After the bill was passed, the Small Business Administration, which is in charge of PPP, added a new clause requiring that 75% of funds be used for payroll whether or not you request forgiveness. It also requires you to keep or rehire all of your staff. The kicker: These payroll funds must be used within eight weeks of the loan distribution, which could happen as early as this week.
A serious flaw in this plan is that hourly workers might be discouraged from returning to work, as many of them will earn more with extended unemployment benefits than they usually earn. While some hourly workers decide UI is a better deal, companies can only remain P3 eligible by hiring replacements – imaginary staff for a shadow establishment.
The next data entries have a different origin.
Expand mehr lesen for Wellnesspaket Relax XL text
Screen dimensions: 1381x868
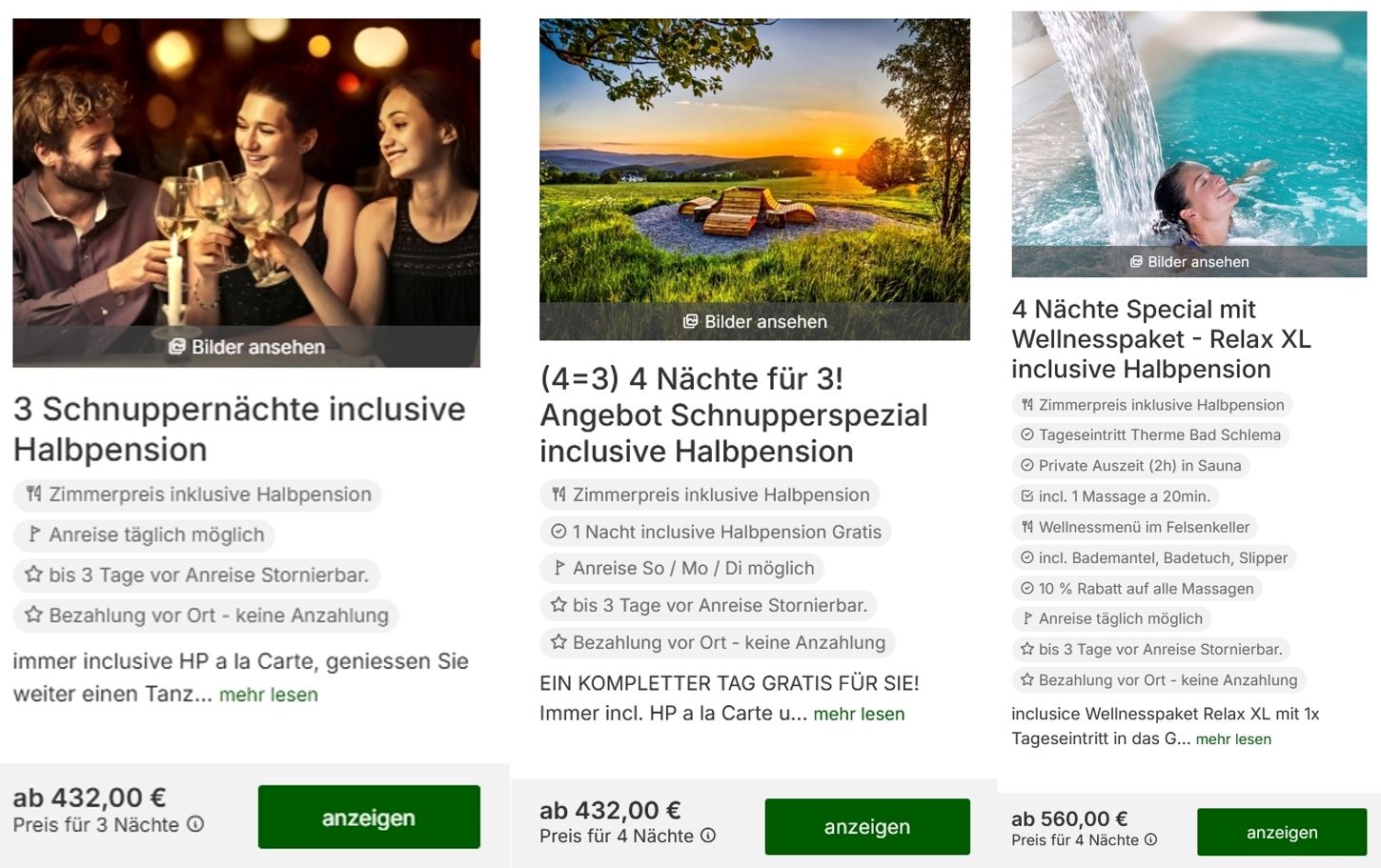[1233, 739]
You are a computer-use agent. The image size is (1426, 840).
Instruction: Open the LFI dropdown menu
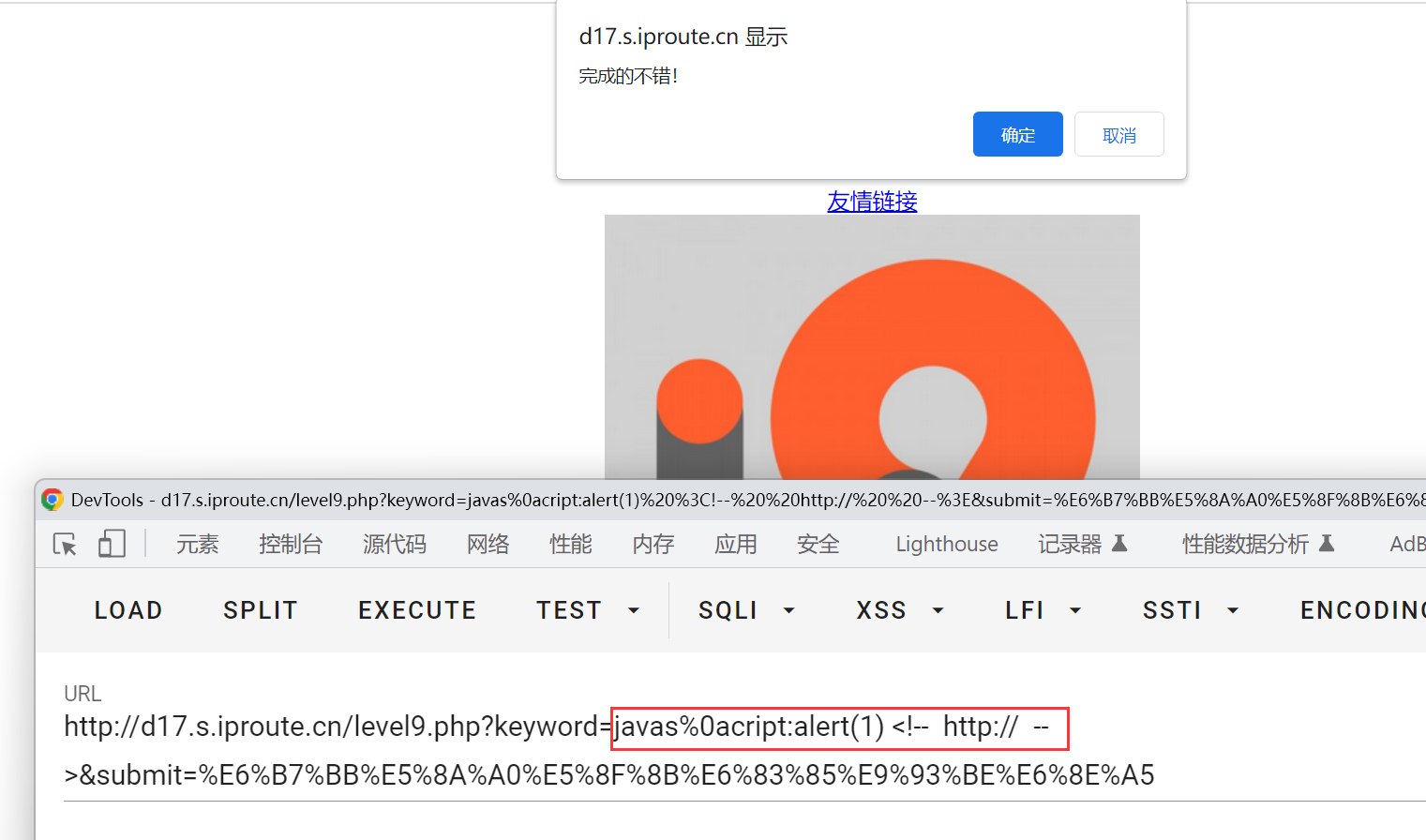(x=1043, y=610)
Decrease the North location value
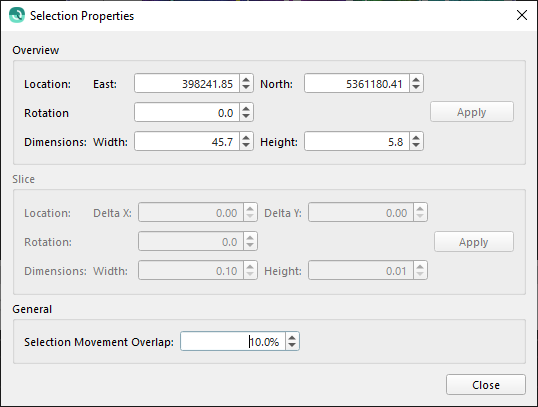 coord(416,87)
While it is admirable for government officials to think of employees first, they overlook a crucial part of employment: the business itself. Why is it beneficial to protect the payroll of employees if the company is not protected?
Health experts don’t expect a widespread reopening of the economy until late summer at the earliest. Even then, restaurants and bars will no longer be able to function as in the past. Who knows what the business will look like? Social distancing will continue until the fall or even later, which means that the seating capacity will be halved and overall revenues will decrease by the same proportion.
PPP is a dressing for a wound that requires surgery. What happens after the eight weeks have passed and P3 funds used to pay employees, but sales did not return to a healthy level? Companies will have no choice but to drastically reduce the working hours of employees or lay them off entirely to stay afloat. Restaurants will not have enough sales to justify the staff the government wants them to protect.
One unintended consequence we’ve already noticed is that landlords push back rent negotiations as if P3 is a silver bullet for all of a restaurant’s financial obligations. In fact, most people who use P3 will run out of money to charge rent.
With all of these issues taken into account, many in the hospitality industry will decide that they cannot take the risk of a PPP loan. Business owners will fear that they are doing something wrong and having to pay off a large loan that will need to be paid off in two years. Yes, a 1% interest rate is good, but a monthly payment of thousands of dollars is definitely not. Most restaurants lose money every month or barely break even. These difficulties may explain why the accommodation and catering sector has so far taken a relatively large place. small part of the PPP cake: just over 9% of total loans. (Almost 14% went to construction.)
The recovery will not be a sprint but a long and exhausting marathon. Many businesses will not survive at all and are already in the process of closing or filing for bankruptcy.
Congress must act faster. He must revise the PPP to extend it over a longer period. It must finance the operating accounts of companies in addition to the payroll. It must write off the sales tax owed since closing and for the foreseeable future. It must demand that insurance companies shoulder their share of the burden. He must prepare another bill to anticipate the non-reopening of businesses in two months and the reappearance of the virus in the fall.
We did what we could to survive last month. Now Congress must do its part to ensure the restaurants and the jobs they support exist at the end of this pandemic nightmare.